La traque des incompétents

Ca y est... Vous l'avez eu... Vous voyez aujourd'hui sa tête rouler au pied d'une presse bien-pensante, sur les pavés de déclarations moralisatrices exprimées par les politicards de tous bords... A tirer sans viser, vous avez eu l'homme. Dans votre quête effrénée de vengeance et de sang, vous avez brisé le père. Vous avez touché son centre, sa famille... Je vous méprise pour ce que vous ne saurez jamais être : des êtres humains.

Vous avez voulu vous en payer une tranche ? C'est réussi ! Vous les soi-disant alliés et amis, vous les défenseurs du juste, vous les charognards en quête de reconnaissance. Cette reconnaissance que vous ne pourrez jamais avoir par vos bonnes actions, vous l'aurez, provisoirement, par votre acharnement, votre entêtement, votre petitesse.... Je vous insulte ? Aucune insulte ne peut être assez précise pour définir ce que je ressens ce soir.

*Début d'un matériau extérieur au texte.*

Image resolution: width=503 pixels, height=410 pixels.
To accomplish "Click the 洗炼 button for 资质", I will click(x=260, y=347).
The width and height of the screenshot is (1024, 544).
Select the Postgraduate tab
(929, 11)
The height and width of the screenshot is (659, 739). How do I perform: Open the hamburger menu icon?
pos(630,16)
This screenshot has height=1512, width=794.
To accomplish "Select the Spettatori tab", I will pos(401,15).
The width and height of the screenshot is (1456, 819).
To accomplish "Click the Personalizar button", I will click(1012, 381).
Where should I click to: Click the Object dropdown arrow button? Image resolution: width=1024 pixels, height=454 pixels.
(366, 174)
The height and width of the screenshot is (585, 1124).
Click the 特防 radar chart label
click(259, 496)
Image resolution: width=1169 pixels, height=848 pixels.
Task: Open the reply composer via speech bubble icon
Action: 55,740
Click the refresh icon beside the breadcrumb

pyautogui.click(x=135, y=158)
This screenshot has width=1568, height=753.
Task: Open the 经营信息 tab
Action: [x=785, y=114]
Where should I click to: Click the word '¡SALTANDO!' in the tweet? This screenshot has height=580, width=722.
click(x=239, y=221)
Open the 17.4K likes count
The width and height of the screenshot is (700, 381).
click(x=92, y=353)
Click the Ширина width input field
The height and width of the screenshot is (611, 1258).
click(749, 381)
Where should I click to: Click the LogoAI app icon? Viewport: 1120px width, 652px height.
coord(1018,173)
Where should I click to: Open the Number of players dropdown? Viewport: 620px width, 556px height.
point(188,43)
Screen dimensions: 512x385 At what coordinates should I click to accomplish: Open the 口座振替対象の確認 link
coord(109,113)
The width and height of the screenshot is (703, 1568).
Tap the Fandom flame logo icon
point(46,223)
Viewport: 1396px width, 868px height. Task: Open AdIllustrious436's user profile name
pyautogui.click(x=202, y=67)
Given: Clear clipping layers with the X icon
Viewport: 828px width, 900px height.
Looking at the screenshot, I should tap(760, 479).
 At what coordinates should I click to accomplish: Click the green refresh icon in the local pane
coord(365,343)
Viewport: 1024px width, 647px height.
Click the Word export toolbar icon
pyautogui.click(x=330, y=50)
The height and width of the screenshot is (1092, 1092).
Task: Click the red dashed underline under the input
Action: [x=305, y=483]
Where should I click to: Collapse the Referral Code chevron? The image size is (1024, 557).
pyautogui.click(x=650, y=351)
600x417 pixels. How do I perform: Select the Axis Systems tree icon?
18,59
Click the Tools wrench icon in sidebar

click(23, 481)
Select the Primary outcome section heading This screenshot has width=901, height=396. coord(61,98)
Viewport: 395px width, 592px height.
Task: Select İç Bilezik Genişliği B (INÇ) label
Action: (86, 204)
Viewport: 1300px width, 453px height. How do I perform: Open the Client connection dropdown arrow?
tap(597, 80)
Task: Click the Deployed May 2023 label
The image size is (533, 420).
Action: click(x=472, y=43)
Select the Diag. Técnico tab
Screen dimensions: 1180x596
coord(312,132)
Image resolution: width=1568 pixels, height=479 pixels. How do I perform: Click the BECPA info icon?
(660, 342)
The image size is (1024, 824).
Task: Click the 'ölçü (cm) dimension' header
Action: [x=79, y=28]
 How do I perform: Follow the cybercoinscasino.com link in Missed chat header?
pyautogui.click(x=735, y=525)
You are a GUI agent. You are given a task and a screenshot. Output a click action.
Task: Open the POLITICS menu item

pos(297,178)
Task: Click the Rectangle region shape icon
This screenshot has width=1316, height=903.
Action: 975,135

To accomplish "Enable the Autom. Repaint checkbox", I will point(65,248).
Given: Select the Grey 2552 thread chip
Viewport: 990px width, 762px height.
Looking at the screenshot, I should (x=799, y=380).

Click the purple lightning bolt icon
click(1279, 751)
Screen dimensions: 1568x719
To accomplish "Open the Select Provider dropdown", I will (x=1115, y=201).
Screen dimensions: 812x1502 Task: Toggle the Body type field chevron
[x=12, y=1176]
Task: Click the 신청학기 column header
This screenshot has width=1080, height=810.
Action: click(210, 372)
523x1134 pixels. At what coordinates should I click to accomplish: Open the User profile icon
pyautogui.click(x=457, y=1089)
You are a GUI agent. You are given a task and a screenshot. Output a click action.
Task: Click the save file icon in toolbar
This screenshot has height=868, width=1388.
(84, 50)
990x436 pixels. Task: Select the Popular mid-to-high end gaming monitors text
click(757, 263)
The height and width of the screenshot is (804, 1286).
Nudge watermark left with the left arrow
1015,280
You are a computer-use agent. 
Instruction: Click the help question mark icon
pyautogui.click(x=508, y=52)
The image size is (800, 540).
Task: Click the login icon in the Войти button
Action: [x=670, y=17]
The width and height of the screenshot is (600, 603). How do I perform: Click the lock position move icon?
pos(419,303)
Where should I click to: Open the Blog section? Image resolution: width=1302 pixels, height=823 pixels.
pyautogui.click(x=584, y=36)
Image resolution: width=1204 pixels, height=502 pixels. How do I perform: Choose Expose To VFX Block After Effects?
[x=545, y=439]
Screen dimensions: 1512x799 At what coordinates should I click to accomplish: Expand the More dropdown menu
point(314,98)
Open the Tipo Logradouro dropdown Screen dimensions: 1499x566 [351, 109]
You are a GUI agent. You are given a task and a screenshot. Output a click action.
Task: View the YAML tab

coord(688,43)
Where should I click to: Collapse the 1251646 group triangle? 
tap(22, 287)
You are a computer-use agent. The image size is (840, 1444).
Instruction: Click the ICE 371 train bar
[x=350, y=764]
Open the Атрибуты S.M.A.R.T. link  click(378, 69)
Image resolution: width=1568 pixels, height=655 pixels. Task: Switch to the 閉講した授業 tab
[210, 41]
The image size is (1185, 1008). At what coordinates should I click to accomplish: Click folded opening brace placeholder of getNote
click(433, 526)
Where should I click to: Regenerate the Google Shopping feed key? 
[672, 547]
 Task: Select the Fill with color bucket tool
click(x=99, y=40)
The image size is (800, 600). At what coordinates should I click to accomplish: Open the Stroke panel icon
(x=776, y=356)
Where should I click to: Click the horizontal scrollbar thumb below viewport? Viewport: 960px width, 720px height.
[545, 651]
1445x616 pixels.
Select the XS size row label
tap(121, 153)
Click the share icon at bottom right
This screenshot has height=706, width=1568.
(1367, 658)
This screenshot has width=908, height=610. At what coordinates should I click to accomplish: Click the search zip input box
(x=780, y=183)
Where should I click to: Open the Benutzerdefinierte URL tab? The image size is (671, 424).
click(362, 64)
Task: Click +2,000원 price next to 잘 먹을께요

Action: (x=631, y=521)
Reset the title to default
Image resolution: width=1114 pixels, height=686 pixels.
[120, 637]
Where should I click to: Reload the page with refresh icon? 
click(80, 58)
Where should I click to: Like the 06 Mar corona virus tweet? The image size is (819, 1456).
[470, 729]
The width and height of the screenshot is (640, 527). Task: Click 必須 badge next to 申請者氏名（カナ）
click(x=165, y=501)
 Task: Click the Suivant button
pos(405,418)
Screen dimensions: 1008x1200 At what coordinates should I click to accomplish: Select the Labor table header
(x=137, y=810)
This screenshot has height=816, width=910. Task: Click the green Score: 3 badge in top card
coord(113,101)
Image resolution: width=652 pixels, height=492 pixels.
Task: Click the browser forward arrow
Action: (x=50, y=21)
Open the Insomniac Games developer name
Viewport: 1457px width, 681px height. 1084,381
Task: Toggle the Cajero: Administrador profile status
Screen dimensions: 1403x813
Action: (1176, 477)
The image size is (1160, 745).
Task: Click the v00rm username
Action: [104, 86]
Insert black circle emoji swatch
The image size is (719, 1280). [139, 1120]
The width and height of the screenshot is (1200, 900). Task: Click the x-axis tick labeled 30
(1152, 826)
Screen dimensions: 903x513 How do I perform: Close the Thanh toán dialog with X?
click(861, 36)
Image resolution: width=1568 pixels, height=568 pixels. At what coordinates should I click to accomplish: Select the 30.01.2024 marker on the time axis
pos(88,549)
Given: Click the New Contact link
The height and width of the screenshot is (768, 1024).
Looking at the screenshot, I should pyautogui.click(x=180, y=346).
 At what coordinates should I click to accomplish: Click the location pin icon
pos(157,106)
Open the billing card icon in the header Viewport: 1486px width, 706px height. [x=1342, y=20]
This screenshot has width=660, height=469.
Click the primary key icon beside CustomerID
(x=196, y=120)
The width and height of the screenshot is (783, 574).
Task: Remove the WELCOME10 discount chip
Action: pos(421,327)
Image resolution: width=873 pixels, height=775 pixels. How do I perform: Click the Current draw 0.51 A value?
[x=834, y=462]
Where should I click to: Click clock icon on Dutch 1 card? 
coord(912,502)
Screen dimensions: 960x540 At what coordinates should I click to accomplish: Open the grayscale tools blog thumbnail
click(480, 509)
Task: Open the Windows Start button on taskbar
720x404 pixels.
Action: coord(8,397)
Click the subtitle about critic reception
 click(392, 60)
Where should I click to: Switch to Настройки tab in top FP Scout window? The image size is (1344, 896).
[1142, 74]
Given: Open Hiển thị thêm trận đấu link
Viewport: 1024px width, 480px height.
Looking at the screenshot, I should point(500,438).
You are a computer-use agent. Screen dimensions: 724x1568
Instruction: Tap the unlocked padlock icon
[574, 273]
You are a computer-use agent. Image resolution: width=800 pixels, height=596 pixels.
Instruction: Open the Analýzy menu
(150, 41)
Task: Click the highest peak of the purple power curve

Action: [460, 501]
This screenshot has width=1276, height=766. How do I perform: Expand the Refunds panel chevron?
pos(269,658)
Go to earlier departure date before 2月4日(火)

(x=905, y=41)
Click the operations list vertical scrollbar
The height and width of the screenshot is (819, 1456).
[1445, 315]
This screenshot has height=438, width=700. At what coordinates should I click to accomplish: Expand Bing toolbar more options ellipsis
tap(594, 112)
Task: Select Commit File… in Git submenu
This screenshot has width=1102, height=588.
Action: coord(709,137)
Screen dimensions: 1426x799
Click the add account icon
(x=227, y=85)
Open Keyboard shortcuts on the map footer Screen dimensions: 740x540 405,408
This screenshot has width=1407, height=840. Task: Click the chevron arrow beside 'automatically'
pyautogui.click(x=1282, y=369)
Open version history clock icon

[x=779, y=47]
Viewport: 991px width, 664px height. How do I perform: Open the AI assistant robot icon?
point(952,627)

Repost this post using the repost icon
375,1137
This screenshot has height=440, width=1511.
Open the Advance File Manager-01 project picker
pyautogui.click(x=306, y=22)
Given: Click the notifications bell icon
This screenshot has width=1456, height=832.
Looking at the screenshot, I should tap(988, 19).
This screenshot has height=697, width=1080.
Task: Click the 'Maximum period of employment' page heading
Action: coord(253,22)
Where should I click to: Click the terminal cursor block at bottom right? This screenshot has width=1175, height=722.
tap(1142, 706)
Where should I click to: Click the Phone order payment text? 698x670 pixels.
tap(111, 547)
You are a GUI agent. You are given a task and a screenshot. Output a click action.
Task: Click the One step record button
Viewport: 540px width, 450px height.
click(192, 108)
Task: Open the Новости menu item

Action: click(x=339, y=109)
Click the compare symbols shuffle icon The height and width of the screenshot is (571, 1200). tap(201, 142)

Vous avez réussi, félicitations. Vous avez réussi à abattre un homme, bien cachés sur vos miradors. Quelle courage vous avez eu... Quelle grandeur d'âme, j'en suis pantois !

Mais vous vous êtes trompés de cible...

Alors, maintenant que vous avez obtenu ce pour quoi vous vous êtes battus, comment vous sentez-vous ? Repus ? Joyeux ? Vous n'en sortez sûrement pas grandis, vous qui auriez eu besoin de vous élever. Vous vous trainez dans la fange, celle de la diffamation contre l'homme, contre le père.

Finalement, c'est lui qui vous a eus. Il part pour de mauvaises raisons comme vous restez pour de plus mauvaises raisons encore...

Je vous plains mais ne vous déteste pas. Je ne peux haïr que mon égal ou mon supérieur et, de toute évidence, il vous manque quelques mêtres pour atteindre l'humanité.